Blaue Wunschressorts als Stolpersteine?
Kurz hatte die Freiheitlichen am Dienstag zu Regierungsverhandlungen eingeladen. Diese nahmen das Angebot umgehend an. Die General-Verhandlungsteams wurden ebenfalls sogleich bekannt gegeben und bestehen aus jeweils fünf Mitgliedern. Stolpersteine könnten die möglichen Personalwünsche für Ministerposten im Finanz- und Sozialressort und besonders dem Außenamt sein. Da hätte die FPÖ einige Kandidaten aufzubieten, die für die ÖVP schwer zu akzeptieren sein könnten.

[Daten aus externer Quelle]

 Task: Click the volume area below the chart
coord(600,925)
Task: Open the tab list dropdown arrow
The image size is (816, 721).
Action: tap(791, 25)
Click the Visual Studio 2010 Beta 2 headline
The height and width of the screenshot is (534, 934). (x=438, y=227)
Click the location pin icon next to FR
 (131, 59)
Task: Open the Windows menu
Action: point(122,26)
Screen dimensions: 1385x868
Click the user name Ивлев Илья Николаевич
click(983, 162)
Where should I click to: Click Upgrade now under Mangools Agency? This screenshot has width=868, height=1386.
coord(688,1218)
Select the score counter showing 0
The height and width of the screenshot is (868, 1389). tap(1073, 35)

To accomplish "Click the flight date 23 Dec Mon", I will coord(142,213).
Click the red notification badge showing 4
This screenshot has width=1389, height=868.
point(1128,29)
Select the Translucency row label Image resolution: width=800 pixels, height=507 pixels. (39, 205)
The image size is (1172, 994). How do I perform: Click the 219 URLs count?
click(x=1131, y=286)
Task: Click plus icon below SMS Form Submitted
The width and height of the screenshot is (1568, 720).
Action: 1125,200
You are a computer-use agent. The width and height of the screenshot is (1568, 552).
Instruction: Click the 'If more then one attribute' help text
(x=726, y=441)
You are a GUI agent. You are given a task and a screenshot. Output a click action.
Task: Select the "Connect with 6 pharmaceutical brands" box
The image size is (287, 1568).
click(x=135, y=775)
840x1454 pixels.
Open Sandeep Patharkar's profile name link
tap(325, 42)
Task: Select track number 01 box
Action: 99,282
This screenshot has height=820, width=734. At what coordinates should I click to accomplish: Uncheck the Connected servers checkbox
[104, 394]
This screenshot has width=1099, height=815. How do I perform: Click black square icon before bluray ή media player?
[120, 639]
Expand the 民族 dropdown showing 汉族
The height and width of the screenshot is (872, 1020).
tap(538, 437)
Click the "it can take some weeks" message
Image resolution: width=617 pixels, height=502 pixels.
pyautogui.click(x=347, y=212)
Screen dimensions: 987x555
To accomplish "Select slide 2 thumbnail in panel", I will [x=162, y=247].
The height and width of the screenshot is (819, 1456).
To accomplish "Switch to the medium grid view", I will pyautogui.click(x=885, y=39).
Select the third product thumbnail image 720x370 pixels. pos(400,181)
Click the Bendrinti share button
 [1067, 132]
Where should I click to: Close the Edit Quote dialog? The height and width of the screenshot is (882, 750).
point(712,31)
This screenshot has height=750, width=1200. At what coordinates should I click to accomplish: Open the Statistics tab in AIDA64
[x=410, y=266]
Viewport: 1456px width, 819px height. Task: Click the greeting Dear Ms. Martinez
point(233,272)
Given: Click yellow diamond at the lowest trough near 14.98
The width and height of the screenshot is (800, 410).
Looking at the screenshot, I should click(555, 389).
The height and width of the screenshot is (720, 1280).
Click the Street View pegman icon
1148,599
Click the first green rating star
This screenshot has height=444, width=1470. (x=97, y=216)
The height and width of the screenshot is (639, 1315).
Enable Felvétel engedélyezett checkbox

Budgetäre Ausgangslage deutlich besser als 2013
Die finanzielle Ausgangslage für die schwarz-blauen Koalitionsverhandlungen ist vergleichsweise günstig: Wurden die Regierungsverhandlungen 2013 noch von einer Debatte über ein milliardenschweres "Budgetloch" überschattet, hinterlässt die scheidende Regierung nun ein sinkendes Defizit. Dank des starken Wirtschaftswachstums wäre ein Nulldefizit 2019 auch ohne weitere Sparmaßnahmen möglich. Die aktuelle Einschätzung der Budgetlage hat Finanzminister Hans Jörg Schelling (ÖVP) am Tag nach der Wahl nach Brüssel gemeldet.